IBDP Mathematics Analysis & Approaches HL Chapter 12 Notes

Probability Distributions

STUDY NOTES FOR MATHEMATICS – CHAPTER 12 – Probability Distributions

All DP mathematics courses serve to accommodate the diverse range of needs, interests and abilities of students, and to fulfill the requirements of various university and career aspirations. The aims of these courses are to enable students to: develop mathematical knowledge, concepts, principles, logical, critical and creative thinking, employ and refine their powers of abstraction and generalization. Students are also encouraged to appreciate the international dimensions of mathematics and the multiplicity of its cultural and historical perspectives.

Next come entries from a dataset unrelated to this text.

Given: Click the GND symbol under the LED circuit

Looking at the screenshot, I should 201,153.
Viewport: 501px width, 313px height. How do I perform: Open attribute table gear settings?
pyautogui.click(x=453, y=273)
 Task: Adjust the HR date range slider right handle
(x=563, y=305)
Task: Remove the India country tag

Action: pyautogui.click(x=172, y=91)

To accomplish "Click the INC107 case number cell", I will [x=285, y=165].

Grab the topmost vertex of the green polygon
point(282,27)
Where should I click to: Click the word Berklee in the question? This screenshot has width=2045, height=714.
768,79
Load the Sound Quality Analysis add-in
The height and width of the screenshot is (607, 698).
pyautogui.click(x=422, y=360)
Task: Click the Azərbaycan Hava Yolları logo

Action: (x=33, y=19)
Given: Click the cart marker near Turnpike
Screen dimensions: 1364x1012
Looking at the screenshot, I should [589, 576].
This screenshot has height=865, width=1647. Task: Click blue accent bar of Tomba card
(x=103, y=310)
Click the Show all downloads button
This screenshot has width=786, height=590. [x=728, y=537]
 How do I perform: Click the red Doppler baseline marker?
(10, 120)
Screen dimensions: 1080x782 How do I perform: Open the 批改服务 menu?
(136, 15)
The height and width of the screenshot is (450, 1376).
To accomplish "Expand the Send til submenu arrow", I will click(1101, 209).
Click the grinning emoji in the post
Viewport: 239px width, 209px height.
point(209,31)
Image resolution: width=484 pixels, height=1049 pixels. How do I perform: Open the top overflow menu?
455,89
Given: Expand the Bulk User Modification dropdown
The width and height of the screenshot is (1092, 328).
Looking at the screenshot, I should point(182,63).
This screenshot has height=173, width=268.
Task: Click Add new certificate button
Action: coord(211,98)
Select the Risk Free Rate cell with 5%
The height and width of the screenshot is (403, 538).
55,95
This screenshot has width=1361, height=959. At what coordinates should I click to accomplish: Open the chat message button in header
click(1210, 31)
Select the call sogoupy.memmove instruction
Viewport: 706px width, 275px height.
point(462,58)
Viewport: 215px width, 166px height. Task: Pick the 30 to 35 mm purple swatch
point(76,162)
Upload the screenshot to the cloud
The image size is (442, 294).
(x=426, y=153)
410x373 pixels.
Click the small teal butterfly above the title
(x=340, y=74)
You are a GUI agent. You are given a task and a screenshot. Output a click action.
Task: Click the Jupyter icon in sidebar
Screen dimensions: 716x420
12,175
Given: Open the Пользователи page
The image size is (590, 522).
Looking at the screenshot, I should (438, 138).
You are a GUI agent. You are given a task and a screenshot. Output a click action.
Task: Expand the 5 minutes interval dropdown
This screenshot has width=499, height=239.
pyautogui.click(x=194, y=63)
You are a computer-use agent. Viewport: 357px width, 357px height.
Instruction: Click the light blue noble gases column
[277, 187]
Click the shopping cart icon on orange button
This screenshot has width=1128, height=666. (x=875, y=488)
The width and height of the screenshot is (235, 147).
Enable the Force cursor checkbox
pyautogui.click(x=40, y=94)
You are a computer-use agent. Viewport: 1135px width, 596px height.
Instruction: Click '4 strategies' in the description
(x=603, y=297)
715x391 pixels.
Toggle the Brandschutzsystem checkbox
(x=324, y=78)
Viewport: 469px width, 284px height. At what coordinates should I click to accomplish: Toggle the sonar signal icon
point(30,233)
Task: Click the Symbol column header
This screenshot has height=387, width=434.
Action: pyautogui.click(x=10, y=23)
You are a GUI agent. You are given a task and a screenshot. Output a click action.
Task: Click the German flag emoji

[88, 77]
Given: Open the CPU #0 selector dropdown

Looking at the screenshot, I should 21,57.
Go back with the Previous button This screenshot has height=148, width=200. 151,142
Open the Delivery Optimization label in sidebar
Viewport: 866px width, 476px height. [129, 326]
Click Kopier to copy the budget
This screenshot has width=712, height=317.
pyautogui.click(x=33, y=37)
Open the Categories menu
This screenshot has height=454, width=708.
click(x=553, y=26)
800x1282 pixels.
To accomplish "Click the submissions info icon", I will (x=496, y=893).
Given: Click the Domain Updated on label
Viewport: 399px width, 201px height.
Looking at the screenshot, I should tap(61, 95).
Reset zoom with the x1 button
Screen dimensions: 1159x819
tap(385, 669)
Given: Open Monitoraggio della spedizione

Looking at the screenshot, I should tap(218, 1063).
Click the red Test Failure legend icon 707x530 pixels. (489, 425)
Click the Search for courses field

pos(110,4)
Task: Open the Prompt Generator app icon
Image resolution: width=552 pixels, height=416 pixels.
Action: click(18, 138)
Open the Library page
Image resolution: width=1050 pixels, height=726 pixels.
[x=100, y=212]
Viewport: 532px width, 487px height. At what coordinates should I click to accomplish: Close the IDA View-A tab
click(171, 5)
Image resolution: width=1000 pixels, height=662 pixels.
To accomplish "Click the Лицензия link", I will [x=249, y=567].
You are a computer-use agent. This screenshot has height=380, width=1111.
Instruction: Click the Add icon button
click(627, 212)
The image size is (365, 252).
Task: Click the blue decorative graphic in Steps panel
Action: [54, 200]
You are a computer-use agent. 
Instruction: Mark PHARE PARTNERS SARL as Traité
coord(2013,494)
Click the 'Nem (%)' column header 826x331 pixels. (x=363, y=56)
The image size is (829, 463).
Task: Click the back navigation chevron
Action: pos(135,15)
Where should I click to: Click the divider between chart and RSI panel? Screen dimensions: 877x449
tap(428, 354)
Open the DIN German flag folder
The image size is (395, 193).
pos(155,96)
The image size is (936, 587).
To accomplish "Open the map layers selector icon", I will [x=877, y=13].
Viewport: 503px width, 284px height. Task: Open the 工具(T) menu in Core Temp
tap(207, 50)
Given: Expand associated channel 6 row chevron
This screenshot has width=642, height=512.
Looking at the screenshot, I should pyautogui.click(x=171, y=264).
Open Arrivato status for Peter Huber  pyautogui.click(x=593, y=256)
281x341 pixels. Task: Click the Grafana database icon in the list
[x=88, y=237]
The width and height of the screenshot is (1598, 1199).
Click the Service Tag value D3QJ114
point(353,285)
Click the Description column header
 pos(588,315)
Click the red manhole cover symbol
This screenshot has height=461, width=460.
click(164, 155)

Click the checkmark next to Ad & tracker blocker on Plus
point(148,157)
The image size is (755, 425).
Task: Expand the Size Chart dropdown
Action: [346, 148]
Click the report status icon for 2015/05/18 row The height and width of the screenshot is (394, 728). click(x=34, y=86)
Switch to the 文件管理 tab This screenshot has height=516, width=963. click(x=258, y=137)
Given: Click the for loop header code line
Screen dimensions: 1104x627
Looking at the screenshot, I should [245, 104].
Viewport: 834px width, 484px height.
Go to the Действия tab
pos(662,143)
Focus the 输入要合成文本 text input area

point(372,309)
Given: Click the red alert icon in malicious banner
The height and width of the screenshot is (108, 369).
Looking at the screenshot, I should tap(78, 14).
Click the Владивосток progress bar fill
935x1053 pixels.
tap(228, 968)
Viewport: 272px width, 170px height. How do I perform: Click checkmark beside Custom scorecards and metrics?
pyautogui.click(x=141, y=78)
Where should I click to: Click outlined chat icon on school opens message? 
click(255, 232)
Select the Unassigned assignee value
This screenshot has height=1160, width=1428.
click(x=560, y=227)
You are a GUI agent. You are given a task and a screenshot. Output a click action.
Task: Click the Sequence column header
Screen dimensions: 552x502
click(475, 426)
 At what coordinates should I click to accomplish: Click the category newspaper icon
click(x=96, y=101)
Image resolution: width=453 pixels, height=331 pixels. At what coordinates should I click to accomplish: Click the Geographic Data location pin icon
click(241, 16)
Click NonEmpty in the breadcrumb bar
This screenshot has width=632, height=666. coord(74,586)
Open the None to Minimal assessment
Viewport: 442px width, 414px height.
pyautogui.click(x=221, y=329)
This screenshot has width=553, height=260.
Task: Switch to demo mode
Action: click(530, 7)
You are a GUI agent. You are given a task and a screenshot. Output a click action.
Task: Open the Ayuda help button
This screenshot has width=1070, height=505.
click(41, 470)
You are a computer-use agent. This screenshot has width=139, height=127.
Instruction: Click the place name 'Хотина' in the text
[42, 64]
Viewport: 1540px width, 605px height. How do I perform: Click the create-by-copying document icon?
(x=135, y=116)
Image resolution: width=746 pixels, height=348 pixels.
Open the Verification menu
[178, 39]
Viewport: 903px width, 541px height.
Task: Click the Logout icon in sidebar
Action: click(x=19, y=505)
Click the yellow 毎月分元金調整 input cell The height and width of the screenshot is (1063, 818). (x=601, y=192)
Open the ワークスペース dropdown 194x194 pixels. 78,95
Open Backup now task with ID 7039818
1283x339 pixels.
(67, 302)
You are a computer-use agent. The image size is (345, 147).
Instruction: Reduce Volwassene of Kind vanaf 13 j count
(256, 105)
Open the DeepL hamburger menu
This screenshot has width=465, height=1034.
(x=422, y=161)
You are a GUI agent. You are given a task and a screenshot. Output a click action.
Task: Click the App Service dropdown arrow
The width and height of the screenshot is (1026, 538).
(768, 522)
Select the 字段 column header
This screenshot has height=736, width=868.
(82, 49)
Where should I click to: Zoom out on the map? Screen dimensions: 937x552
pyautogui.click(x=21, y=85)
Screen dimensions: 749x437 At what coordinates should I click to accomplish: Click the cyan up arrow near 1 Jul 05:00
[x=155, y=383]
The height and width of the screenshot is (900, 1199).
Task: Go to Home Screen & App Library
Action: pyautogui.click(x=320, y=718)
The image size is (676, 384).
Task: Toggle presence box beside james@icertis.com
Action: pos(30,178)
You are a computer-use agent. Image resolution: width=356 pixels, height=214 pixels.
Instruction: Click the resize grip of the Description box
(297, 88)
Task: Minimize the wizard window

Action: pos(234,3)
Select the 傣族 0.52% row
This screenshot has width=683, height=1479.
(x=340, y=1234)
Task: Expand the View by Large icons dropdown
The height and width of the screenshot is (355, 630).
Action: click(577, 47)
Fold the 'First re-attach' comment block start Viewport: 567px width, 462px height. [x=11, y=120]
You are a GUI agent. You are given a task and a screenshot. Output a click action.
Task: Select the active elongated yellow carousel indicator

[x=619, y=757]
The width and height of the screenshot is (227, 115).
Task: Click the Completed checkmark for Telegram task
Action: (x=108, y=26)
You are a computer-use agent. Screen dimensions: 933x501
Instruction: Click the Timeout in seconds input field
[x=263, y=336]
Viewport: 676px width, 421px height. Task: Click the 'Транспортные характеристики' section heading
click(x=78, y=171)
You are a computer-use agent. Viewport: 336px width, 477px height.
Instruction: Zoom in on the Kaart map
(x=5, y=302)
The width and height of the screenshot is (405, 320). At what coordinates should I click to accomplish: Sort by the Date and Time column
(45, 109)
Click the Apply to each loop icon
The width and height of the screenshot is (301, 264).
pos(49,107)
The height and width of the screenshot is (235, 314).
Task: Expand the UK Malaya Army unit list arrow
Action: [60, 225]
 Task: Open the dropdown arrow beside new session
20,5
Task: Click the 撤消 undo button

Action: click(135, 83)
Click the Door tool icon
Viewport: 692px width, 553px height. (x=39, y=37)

Variables usually depend on chance events. As a result, we cannot predict the exact value they will take when we measure them next. However, we can determine the possible values the variables could take, and assign the probability of it occurring to each value. In this chapter, we use probability to to model the random variation or distribution of numerical variables. We learn about the different types of variables such as random, discrete random and continuous random. For each of these variables, there is a corresponding probability distribution which describes the probability that the variable will take a particular value. In addition to mean, we also learn to calculate the variance and standard deviation of a discrete random variable. Furthermore, this chapter deals with the various types of distribution, such as binomial, poisson distribution and how we can use technology to solve them.
In this chapter, we consider the variables with symmetrical, bell-shaped distribution curves. We call this a normal distribution. This happens to be the most important distribution in statistics. The normal distribution arises in nature when many different factors affect the value of the variable. Some examples of quantities that may be normally distributed or approximately normally distributed are: the heights of 15 year old girls, the volumes of liquid in soft drink cans, the length of adult sharks, etc. The exact location and shape of the curve is determined by the mean which measures the centre of the distribution, and the standard deviation which measures the speed of the distribution. We then later calculate probabilities using normal distribution.